By 1923, however, J. Reuben Clark realized that he had been working for a group of men whose true objective was to undo the Constitutional government of the United States. They, like their man Woodrow Wilson, preferred a dictatorial government. They chose war and crisis as their most effective tools. They reasoned that during war and crisis people will tolerate centralized, dictatorial mandates and authority.

In a speech in the Mormon Tabernacle in Salt Lake City in 1923, J. Reuben Clark said of the Constitution, "I'll tell you, it is in jeopardy. I see forces rising all around us today that have as their goal and objective, the destruction of the very thing that made the United States the greatest nation in the world!"

During the next few years, J. Reuben Clark returned to the US State Department where he worked as Assistant Secretary of State. Later he was appointed US Ambassador to Mexico by President Calvin Coolidge.

In 1933, J. Reuben Clark received a letter from the First Presidency of the Church of Jesus Christ of Latter-day Saints at his office in Mexico City. They requested that he serve as counselor to President Heber J. Grant of the Church. This request was perhaps the greatest surprise of his life. He had never been a leader of any kind in the church. He’d never served as a stake president or even as a bishop. In fact, he had only infrequently attended church meetings during most of his adult life because his law practice and other professional responsibilities usually required him to work long hours seven days a week.

But J. Reuben Clark accepted the call, resigned from being US Ambassador to Mexico, and relocated to Salt Lake City where he served as one of the two counselors in the First Presidency of the Church for 28 years—longer than anyone else had ever served in that position.

Cleon Skousen published an apocryphal story that he picked up from people who were closer to J. Reuben Clark than he was. Here is Skousen’s account.

"J. Reuben Clark said to President Grant, 'Don't you make these choices by inspiration?'"

"President Grant said, 'Yes, we do.'"

"J. Reuben Clark said, 'I can understand why a lawyer of international prominence and so forth, like myself, may add to the prestige of the church. But I don't know what I an doing here. I am doing things that I never was trained to do. I'm instructing people. I feel very inadequate.'"
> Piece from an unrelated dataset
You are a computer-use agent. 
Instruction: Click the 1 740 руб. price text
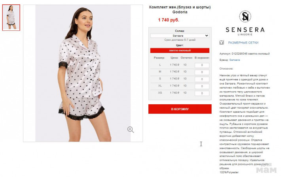[169, 20]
"Well, according to the story that I was told, President Grant said, 'That's not why you were chosen as a counselor.'"

"'Well, why was I chosen?'"

"'You were chosen because the Constitution of the United States is in jeopardy. The church needs to be aroused, the country needs to be aroused, and we've got to start training our people to defend that Constitution before it's shredded and lost.'"

"'Oh, really?!'"

"'You are the best Constitutionalist in the church.'"

J. Reuben Clark spent the rest of his life serving in the First Presidency of the Church. Whenever he felt it appropriate he spoke out in support of the US Constitution and the righteous principles embedded in it. He was sometimes accused of bringing politics into the Church. In fact, he was once booed as he began a speech at the University of Utah. Of that incident, Skousen says that Clark just smiled at them and said, “Well, I don't mind you calling me old-fashioned, because I am…I don't even mind you calling me antediluvian…but…I am a little sensitive about you calling me pre-historic!" The audience laughed and then sat back and listened.

J. Reuben Clark died in 1961 at the age of 90. Ten years later the new law school at Brigham Young University was named for him: The J. Reuben Clark School of Law.

J. Reuben Clark left a great and noble legacy and one that graduates of that law school—and one that all lovers of our divinely-appointed and Constitutionally-affirmed freedoms—would do well to honor and to emulate.

#     #     #

*I was a student of Cleon Skousen at Brigham Young University while he was writing The Naked Capitalist. I had the privilege of speaking with him one-on-one about this book in his office during that time. The Naked Capitalist should be considered a must-read by those who want to know about a major threat to Constitutional government.